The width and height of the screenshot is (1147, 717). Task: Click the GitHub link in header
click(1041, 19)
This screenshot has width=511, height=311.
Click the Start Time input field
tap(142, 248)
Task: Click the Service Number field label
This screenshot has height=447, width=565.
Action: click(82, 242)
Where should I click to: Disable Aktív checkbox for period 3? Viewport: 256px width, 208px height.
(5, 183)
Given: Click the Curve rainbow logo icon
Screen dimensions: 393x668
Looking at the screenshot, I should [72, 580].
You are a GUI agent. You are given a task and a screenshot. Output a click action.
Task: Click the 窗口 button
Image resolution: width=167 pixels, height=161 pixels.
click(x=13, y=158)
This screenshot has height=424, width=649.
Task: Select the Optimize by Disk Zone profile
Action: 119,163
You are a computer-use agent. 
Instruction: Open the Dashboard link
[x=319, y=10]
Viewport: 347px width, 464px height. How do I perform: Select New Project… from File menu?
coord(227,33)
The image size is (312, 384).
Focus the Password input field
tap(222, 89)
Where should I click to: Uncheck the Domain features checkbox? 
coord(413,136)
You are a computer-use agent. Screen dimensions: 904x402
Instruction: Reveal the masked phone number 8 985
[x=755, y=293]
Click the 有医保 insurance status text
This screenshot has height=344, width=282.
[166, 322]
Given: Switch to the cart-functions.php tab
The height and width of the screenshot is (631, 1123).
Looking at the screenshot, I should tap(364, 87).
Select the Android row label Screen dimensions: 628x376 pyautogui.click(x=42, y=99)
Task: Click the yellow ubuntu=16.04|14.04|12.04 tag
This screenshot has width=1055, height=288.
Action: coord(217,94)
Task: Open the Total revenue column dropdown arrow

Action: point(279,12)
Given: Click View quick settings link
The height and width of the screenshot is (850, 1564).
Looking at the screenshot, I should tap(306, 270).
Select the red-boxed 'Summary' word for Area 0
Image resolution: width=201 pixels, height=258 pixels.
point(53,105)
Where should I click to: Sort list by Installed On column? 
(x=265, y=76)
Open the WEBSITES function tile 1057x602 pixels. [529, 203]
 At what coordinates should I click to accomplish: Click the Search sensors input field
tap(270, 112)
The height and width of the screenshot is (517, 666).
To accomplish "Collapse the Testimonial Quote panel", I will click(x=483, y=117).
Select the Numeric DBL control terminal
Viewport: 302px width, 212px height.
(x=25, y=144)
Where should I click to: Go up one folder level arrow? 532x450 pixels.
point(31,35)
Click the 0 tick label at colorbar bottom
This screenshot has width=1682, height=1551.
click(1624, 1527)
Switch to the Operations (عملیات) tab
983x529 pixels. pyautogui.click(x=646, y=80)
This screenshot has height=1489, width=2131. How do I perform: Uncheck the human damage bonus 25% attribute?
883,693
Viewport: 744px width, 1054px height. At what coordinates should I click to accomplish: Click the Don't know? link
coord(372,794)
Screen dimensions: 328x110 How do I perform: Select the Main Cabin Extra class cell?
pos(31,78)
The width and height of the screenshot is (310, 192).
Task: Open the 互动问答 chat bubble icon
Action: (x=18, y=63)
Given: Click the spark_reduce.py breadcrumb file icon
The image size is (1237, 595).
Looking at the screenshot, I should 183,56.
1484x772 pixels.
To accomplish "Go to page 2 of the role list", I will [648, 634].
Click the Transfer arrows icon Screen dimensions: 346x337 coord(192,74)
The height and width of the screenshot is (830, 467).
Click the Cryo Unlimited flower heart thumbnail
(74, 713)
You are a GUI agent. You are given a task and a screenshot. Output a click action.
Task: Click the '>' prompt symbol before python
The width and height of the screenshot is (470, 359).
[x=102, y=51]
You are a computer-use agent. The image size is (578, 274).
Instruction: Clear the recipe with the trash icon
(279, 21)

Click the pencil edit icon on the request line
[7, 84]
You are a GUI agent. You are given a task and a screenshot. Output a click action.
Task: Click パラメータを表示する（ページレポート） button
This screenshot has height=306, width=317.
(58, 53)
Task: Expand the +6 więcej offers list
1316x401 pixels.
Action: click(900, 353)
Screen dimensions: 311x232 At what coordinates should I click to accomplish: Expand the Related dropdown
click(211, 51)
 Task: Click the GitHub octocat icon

-------------------------

• What is required:
Reproduce word for word the lines of the records above, beginning at the first and ending with the line where "Given: Click View quick settings link" appears, and nothing past it.

• Exercise response:
The width and height of the screenshot is (1147, 717). Task: Click the GitHub link in header
click(1041, 19)
This screenshot has width=511, height=311.
Click the Start Time input field
tap(142, 248)
Task: Click the Service Number field label
This screenshot has height=447, width=565.
Action: click(82, 242)
Where should I click to: Disable Aktív checkbox for period 3? Viewport: 256px width, 208px height.
(5, 183)
Given: Click the Curve rainbow logo icon
Screen dimensions: 393x668
Looking at the screenshot, I should [72, 580].
You are a GUI agent. You are given a task and a screenshot. Output a click action.
Task: Click the 窗口 button
Image resolution: width=167 pixels, height=161 pixels.
click(x=13, y=158)
This screenshot has height=424, width=649.
Task: Select the Optimize by Disk Zone profile
Action: 119,163
You are a computer-use agent. 
Instruction: Open the Dashboard link
[x=319, y=10]
Viewport: 347px width, 464px height. How do I perform: Select New Project… from File menu?
coord(227,33)
The image size is (312, 384).
Focus the Password input field
tap(222, 89)
Where should I click to: Uncheck the Domain features checkbox? 
coord(413,136)
You are a computer-use agent. Screen dimensions: 904x402
Instruction: Reveal the masked phone number 8 985
[x=755, y=293]
Click the 有医保 insurance status text
This screenshot has height=344, width=282.
[166, 322]
Given: Switch to the cart-functions.php tab
The height and width of the screenshot is (631, 1123).
Looking at the screenshot, I should tap(364, 87).
Select the Android row label Screen dimensions: 628x376 pyautogui.click(x=42, y=99)
Task: Click the yellow ubuntu=16.04|14.04|12.04 tag
This screenshot has width=1055, height=288.
Action: coord(217,94)
Task: Open the Total revenue column dropdown arrow

Action: point(279,12)
Given: Click View quick settings link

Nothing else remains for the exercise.